_Text excerpt_.
Skip to contents

nmfkc.cv performs k-fold cross-validation for the tri-factorization model \(Y \approx X C A = X B\), where

  • \(Y(P,N)\) is the observation matrix,

  • \(A(R,N)\) is the covariate (or kernel) matrix,

  • \(X(P,Q)\) is the basis matrix (with \(Q \le \min(P,N)\)),

  • \(C(Q,R)\) is the parameter matrix, and

  • \(B(Q,N)\) is the coefficient matrix (\(B = C A\)).

Given \(Y\) (and optionally \(A\)), \(X\) and \(C\) are fitted on each training split and predictive performance is evaluated on the held-out split.

Usage

nmfkc.cv(Y, A = NULL, Q = 2, ...)

Arguments

Y

Observation matrix.

A

Covariate matrix. If NULL, the identity matrix is used.

Q

Rank of the basis matrix \(X\); must satisfy \(Q \le \min(P,N)\).

...

Additional arguments controlling CV and the internal nmfkc call:

Y.weights

Optional numeric matrix or vector; 0 indicates missing/ignored values.

div

Number of folds (\(k\)); default: 5.

seed

Integer seed for reproducible partitioning; default: 123.

shuffle

Logical. If TRUE (default), randomly shuffles samples (standard CV); if FALSE, splits sequentially (block CV; recommended for time series).

Arguments passed to nmfkc

e.g., gamma (B.L1), epsilon, maxit, method ("EU" or "KL"), X.restriction, X.init, etc.

Value

A list with components:

objfunc

Mean loss per valid entry over all folds (MSE for method="EU").

sigma

Residual standard error (RMSE). Available only if method="EU"; on the same scale as Y.

_Provided data_.
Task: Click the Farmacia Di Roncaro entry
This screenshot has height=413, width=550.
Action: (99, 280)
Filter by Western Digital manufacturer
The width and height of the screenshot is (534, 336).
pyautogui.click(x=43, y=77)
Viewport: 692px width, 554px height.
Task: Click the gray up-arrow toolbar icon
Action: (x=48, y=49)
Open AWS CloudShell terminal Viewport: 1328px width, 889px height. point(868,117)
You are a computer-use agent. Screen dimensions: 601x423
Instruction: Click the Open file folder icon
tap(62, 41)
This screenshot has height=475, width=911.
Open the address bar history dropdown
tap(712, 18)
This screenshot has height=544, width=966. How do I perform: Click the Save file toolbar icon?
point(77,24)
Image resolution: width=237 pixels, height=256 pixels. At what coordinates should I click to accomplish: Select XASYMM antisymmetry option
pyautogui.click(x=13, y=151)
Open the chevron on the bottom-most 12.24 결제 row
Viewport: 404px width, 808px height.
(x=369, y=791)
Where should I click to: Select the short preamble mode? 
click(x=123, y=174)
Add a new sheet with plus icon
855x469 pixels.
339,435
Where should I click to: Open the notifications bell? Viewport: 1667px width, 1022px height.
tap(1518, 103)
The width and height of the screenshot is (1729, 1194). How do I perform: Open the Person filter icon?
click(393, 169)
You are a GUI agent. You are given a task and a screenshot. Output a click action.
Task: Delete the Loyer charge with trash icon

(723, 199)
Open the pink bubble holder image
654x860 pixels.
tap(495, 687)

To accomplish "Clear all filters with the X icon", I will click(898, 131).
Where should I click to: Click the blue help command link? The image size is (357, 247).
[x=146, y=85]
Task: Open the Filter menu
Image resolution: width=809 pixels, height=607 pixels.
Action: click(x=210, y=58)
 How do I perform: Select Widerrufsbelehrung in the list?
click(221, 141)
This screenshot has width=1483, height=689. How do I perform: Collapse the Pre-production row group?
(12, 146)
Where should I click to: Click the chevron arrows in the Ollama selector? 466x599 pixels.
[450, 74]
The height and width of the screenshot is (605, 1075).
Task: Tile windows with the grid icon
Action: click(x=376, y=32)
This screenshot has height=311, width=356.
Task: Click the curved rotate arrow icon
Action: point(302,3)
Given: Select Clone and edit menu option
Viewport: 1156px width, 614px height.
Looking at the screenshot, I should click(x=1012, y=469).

_Exercise_. Reproduce the entire nmfkc.cv documentation word for word. Rely only on the nmfkc.cv documentation.

_Final answer_.
Skip to contents

nmfkc.cv performs k-fold cross-validation for the tri-factorization model \(Y \approx X C A = X B\), where

  • \(Y(P,N)\) is the observation matrix,

  • \(A(R,N)\) is the covariate (or kernel) matrix,

  • \(X(P,Q)\) is the basis matrix (with \(Q \le \min(P,N)\)),

  • \(C(Q,R)\) is the parameter matrix, and

  • \(B(Q,N)\) is the coefficient matrix (\(B = C A\)).

Given \(Y\) (and optionally \(A\)), \(X\) and \(C\) are fitted on each training split and predictive performance is evaluated on the held-out split.

Usage

nmfkc.cv(Y, A = NULL, Q = 2, ...)

Arguments

Y

Observation matrix.

A

Covariate matrix. If NULL, the identity matrix is used.

Q

Rank of the basis matrix \(X\); must satisfy \(Q \le \min(P,N)\).

...

Additional arguments controlling CV and the internal nmfkc call:

Y.weights

Optional numeric matrix or vector; 0 indicates missing/ignored values.

div

Number of folds (\(k\)); default: 5.

seed

Integer seed for reproducible partitioning; default: 123.

shuffle

Logical. If TRUE (default), randomly shuffles samples (standard CV); if FALSE, splits sequentially (block CV; recommended for time series).

Arguments passed to nmfkc

e.g., gamma (B.L1), epsilon, maxit, method ("EU" or "KL"), X.restriction, X.init, etc.

Value

A list with components:

objfunc

Mean loss per valid entry over all folds (MSE for method="EU").

sigma

Residual standard error (RMSE). Available only if method="EU"; on the same scale as Y.